A study by the Frankfurt finance scientist Professor Ralf Jasny on the subject of “What savings banks do with their customer funds” particularly upsets those who were written about: the savings banks. Jasny had explained on the basis of balance sheets that some savings banks had invested a lot of their customers’ money in shares, which is now taking revenge in view of the gloomy mood on the stock exchange. The Savings Banks Association rejects this. The scientist is now posting a guest article for FOCUS Online.
Apparently one or the other from the savings bank camp has difficulty dealing with public criticism. However, I ask myself: What is reprehensible about the inquiries based on the publications in the Federal Gazette? Are the savings banks’ own numbers wrong? Or: Why don’t some savings banks simply pay out their profits to the municipalities – do they not need the money or are there no more profits?
Or currently: Why can it be risky to invest several billion euros in the stock market? The Savings Banks Association answers this question quite undifferentiated according to the motto: “No problem, everything is fine!”. He refers to average values. Yes, if you put one foot in ice water and the other in boiling water, you may feel fine on average, but personally you have a problem.
History repeatedly shows that those who flagged up a possible imminent problem are always countered in the same way. It is always said that either the risk is not there. Or, if it’s still there, it’s not that big. Or if it’s there and it’s big, it’s still not a problem, then you can deal with it. The defense strategy also includes attempts to use personal attacks to discredit the credibility and competence of critical customers.
This reminds me of what happened before the financial crisis, when nobody dared to ask critical questions about the term “mortgage-backed securities”. It also reminds me of Wirecard, where critics have been mocked and persecuted for far too long.
In both examples we know the consequences. What is particularly stupid about a phenomenon like “risk” is that it doesn’t go away by closing your eyes. The President of the East German Savings Banks, for example, knows this. He concedes that the higher interest rates mean that value adjustments on bonds are necessary, but adds, to put it mildly, that these would be “only” book losses.

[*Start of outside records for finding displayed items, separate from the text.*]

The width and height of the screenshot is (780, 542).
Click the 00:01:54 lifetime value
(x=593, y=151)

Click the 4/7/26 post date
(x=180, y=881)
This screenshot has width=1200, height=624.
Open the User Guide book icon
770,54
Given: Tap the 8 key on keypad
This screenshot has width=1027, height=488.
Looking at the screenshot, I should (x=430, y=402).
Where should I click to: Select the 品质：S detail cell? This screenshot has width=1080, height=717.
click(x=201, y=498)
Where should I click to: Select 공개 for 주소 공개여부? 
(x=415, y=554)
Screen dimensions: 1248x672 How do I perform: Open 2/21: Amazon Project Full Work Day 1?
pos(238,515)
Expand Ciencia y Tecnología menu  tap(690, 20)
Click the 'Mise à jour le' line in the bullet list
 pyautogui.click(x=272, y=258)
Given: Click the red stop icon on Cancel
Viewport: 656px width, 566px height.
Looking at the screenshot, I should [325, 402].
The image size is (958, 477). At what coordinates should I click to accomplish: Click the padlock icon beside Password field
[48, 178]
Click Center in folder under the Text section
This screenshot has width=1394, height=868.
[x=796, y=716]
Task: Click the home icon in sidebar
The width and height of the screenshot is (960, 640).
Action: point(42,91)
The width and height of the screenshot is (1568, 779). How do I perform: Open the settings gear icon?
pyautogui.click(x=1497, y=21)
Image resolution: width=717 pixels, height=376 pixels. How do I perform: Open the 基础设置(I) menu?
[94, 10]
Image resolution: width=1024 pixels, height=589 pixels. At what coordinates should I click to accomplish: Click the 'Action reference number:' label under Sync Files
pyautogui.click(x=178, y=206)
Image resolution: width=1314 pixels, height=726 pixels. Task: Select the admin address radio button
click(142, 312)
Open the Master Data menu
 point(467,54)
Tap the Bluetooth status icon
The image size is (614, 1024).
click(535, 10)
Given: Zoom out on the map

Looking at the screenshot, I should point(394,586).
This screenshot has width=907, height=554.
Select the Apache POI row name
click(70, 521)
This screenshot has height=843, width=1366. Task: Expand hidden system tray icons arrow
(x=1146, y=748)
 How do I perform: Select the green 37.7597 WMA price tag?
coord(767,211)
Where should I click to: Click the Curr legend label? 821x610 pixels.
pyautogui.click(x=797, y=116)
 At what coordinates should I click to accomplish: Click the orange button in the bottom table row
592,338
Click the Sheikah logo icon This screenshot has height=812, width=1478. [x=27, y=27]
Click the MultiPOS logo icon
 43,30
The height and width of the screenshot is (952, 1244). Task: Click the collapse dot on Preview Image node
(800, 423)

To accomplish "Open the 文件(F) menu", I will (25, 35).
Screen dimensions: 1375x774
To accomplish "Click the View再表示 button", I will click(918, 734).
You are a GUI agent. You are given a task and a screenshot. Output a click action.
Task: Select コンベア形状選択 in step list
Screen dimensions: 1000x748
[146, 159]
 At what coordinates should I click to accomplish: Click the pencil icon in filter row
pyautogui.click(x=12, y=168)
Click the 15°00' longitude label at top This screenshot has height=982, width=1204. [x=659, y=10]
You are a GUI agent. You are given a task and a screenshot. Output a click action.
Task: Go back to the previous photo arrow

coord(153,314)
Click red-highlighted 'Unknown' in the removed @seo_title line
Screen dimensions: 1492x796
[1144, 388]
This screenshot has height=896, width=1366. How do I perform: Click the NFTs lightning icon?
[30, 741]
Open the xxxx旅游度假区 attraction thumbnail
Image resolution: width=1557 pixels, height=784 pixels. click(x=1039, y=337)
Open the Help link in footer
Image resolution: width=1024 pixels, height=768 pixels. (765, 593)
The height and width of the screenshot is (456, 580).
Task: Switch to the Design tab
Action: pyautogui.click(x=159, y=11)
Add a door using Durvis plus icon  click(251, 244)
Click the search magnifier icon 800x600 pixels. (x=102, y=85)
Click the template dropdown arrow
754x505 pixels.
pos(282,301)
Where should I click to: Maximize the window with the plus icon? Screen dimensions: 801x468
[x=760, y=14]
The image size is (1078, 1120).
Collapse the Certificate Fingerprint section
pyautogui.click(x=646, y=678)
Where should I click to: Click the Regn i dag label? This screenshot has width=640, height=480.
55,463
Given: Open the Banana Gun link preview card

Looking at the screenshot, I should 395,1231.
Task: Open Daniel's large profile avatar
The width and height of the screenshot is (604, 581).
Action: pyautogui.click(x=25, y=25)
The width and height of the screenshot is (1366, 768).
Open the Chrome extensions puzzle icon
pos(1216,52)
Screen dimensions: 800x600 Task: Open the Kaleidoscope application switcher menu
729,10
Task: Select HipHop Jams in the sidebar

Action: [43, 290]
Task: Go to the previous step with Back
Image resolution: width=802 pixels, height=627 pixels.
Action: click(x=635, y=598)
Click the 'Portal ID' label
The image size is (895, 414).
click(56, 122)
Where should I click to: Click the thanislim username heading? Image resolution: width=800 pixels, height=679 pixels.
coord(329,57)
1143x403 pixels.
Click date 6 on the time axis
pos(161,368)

In the end, however, a loss is a loss. These losses arise because rising long-term interest rates lead to falls in the price of bonds – the longer the term and the higher the rise in interest rates, the greater the decline – in the case of the government bond from Austria, which runs until 2117, it was more than 50 percent this year.
Therefore, in this way, a call for more objectivity! Because that’s what the study is about. One of the key findings is that most savings banks in Germany run their business as provided for in the savings bank laws of the federal states, namely: customers bring their savings deposits there, the savings bank makes loans to local companies, finances the real estate and takes care of it the people in the region.
In this sense, the savings banks Syke and Reichenau are outstanding, the latter even opened new branches – contrary to the trend – and increased profits in 2021. Nobody talks about this, not even the Savings Banks Association. It’s a pity, really, because that proves that successful, classic savings bank business is possible, despite the “low interest phase” and high regulatory requirements.
So why the fuss? There are some savings banks that prefer to invest their customers’ money in securities instead of lending to the local population. Is this a problem? As long as there are no erratic movements on the capital markets, things are going well. But if not? The stock market movements of the last 1.5 years have already caused one or the other impact.
Do not you believe? Out of respect for the institution, I will not name the names here, but just a few numbers at this point: A small savings bank in Saxony, for example, speculated in 2020 with shares and share derivatives over 47 million euros within a year. This corresponds to around 500 euros per inhabitant in the catchment area. No Sparkasse official takes a position on this. The local district administrator – after all, as chairman of the board of directors responsible for the business policy of the savings bank and its monitoring – said in the local newspaper only: “Banking will never be risk-free.”
Small consolation? Or rather a sad realization: If savings banks are monitored with such (financial) expertise, nasty surprises like this one are inevitable.